Since that time there are many indigenous students enrolled in philosophy
programs, from the undergraduate to the graduate level. The indigenous
student, however, does not come unprepared for a study of philosophy.
A cultural experience of 500 years has exposed indigenous peoples
to the collision of incommensurable world views. The onus of this
collision is on the indigenous person. No American of European ancestry
was forced to adopt a Native American perspective, except in unusual
circumstances (e.g., captives). All indigenous persons were subjected
to a forced educational experience that emphasized, not only the
learning of new facts, but the learning of a new format which granted
meaning to those facts.
The indigenous student was assumed to have no valid information
that would enhance his/her studies. He/She was seen as a nearly
blank slate upon which must be written an epistemology, a logic,
and, even though unconsciously promoted, a new metaphysics and ethics.
At the same time, the indigenous student was exposed to his/her
own perspectives on the world: these included methods of learning;
languages with references to aspects of the world that did not figure
into the languages of European teachers; and, ethics that often
offered values and mores in contradiction to individualistic based
system.
The survival of indigenous persons in the United States bears testimony
to our adaptability, flexibility, in learning to cope with incommensurable
world views. We were, in other words, "primed" to become
adept at a practice of "comparative philosophy." At the
same time that a native philosophy student was learning the differences
between a Kantian perspective and one put forth by Spinoza, that
student was also learning to articulate the differences between
one world view and another; one learning methodology and another.

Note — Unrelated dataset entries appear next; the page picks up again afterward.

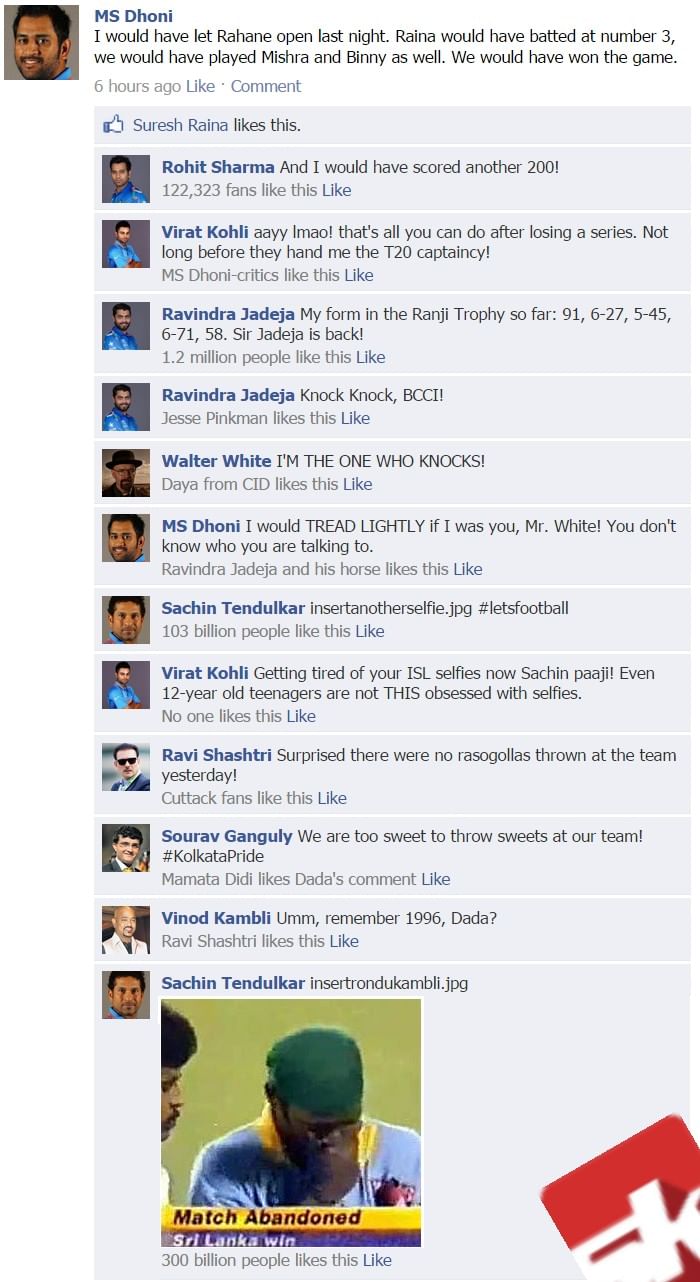Screen dimensions: 700x1282
Task: Like Rohit Sharma's comment about 200
Action: (x=336, y=190)
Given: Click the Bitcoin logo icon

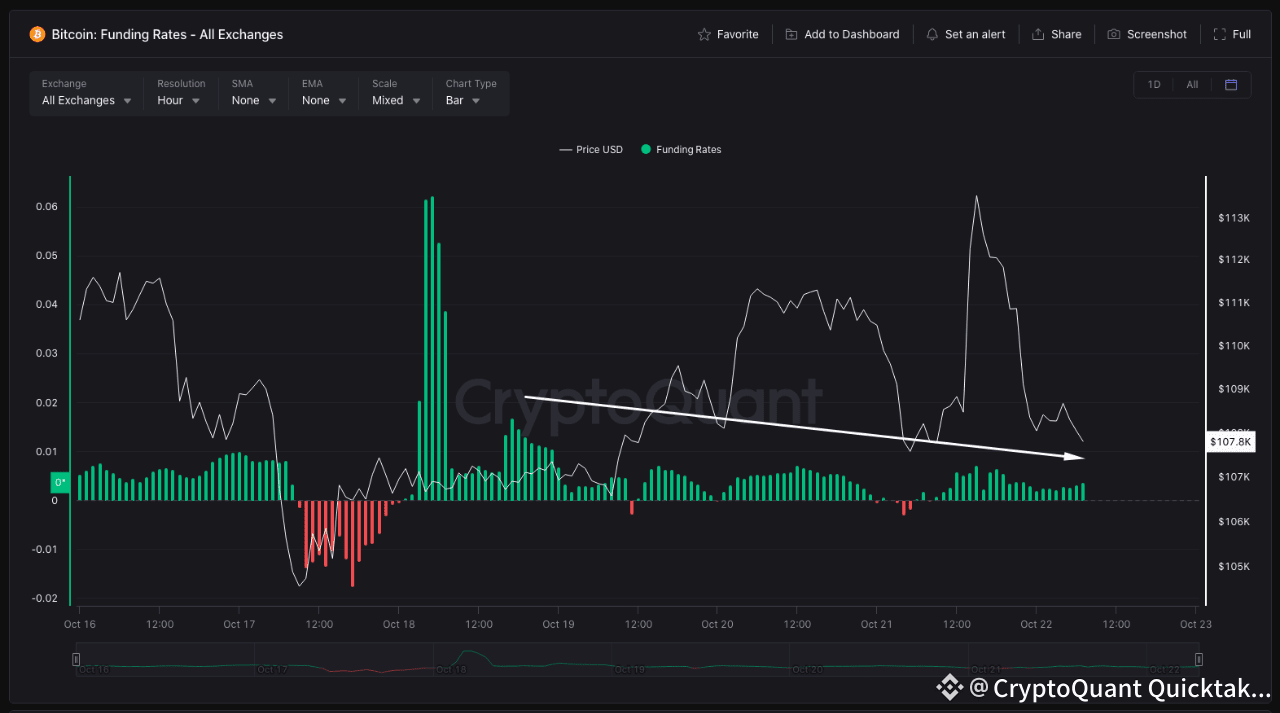Looking at the screenshot, I should pyautogui.click(x=37, y=34).
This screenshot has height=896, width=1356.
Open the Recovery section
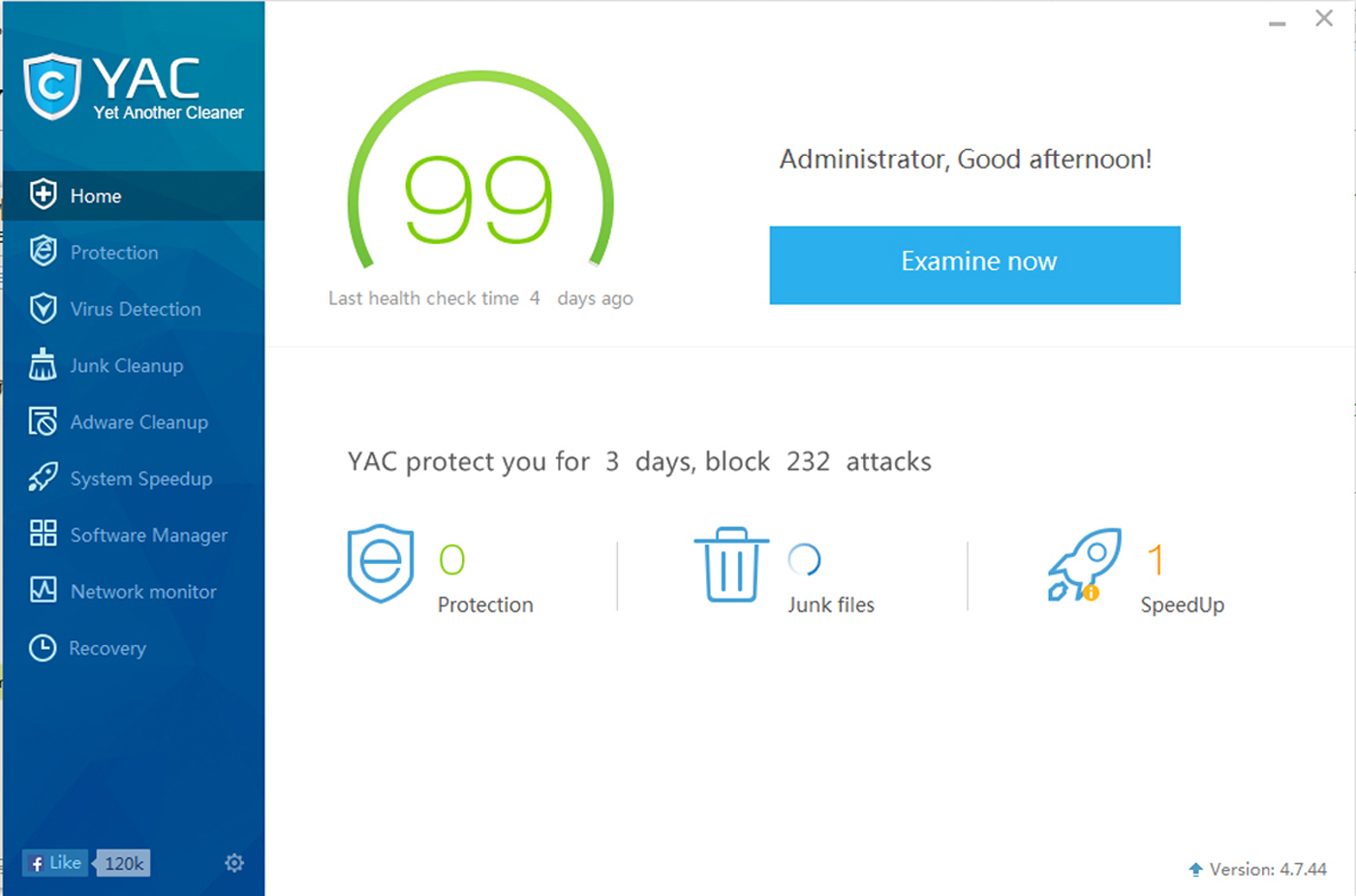pos(107,648)

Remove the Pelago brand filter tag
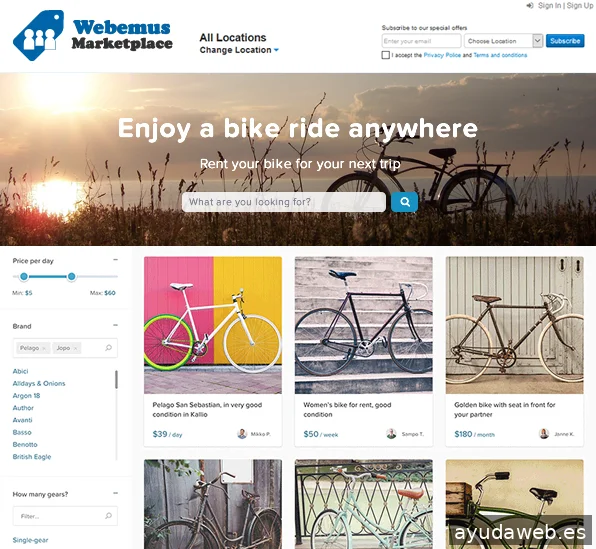pyautogui.click(x=44, y=348)
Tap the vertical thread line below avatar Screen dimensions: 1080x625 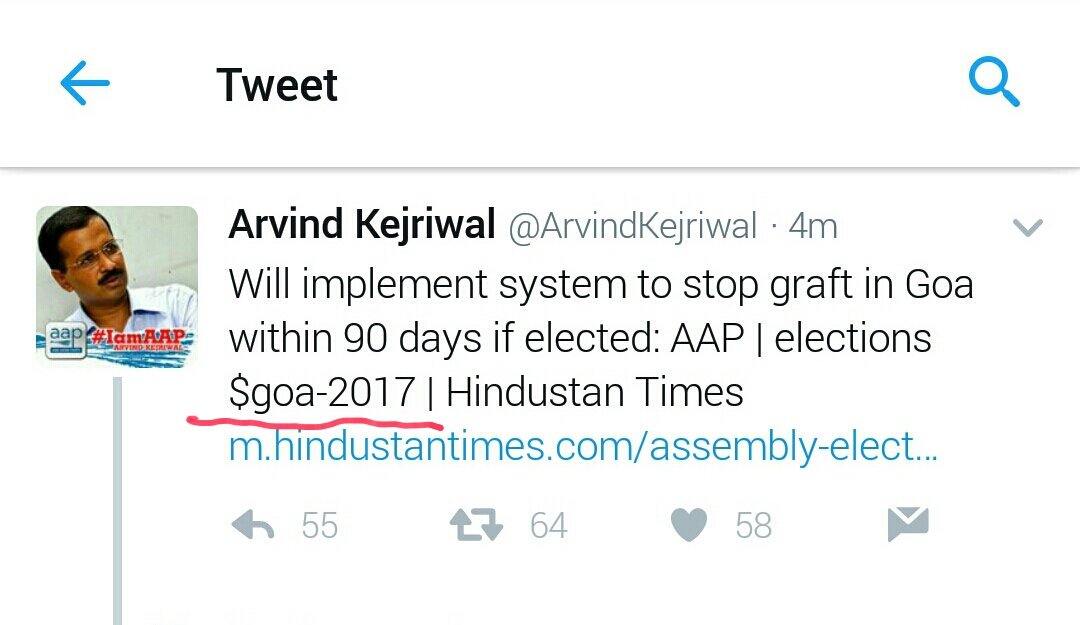coord(117,501)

Anne Waters, in her article dealing with the "interstitial"
existence of native peoples, explores the problematic of learning
to live with an intact identity in a world that wants to collapse
one into another. Lee Hester examines the approaches of two distinct
peoples in being in the world. One stresses the importance of an
abstract "truth"; another the Aristotlean sense of philosophy
as "practice." V.F. Cordova offers an insight into the
problems confronted by native philosophers in turning the lense
of philosophical examination on views often held to be sacrosanct.
Richard Simonelli's conversation with Greg Cajete shows how an indigenous
intellectual parses the two worlds of "Indian" and "Western"
science. Cajete is at the forefront of indigenous persons incorporating
the observation techniques of the West with an indigenous perspective
of science as a means to an end rather than as an end in itself.
Waters, too, offers a book review-this the story of a Lakota healer.
The review proposes Joseph Eagle Elk as offering an insight into
the "infrastucture" of indigenous thought.
The inclusion of Native American philosophers in the American Philosophical
Association's newsletter rounds out the attempt of the APA to broaden
its own perspectives. The task remains now to foster some cross-communication
between the variously identified groups. To that end, discussions
on the articles here are certainly welcomed.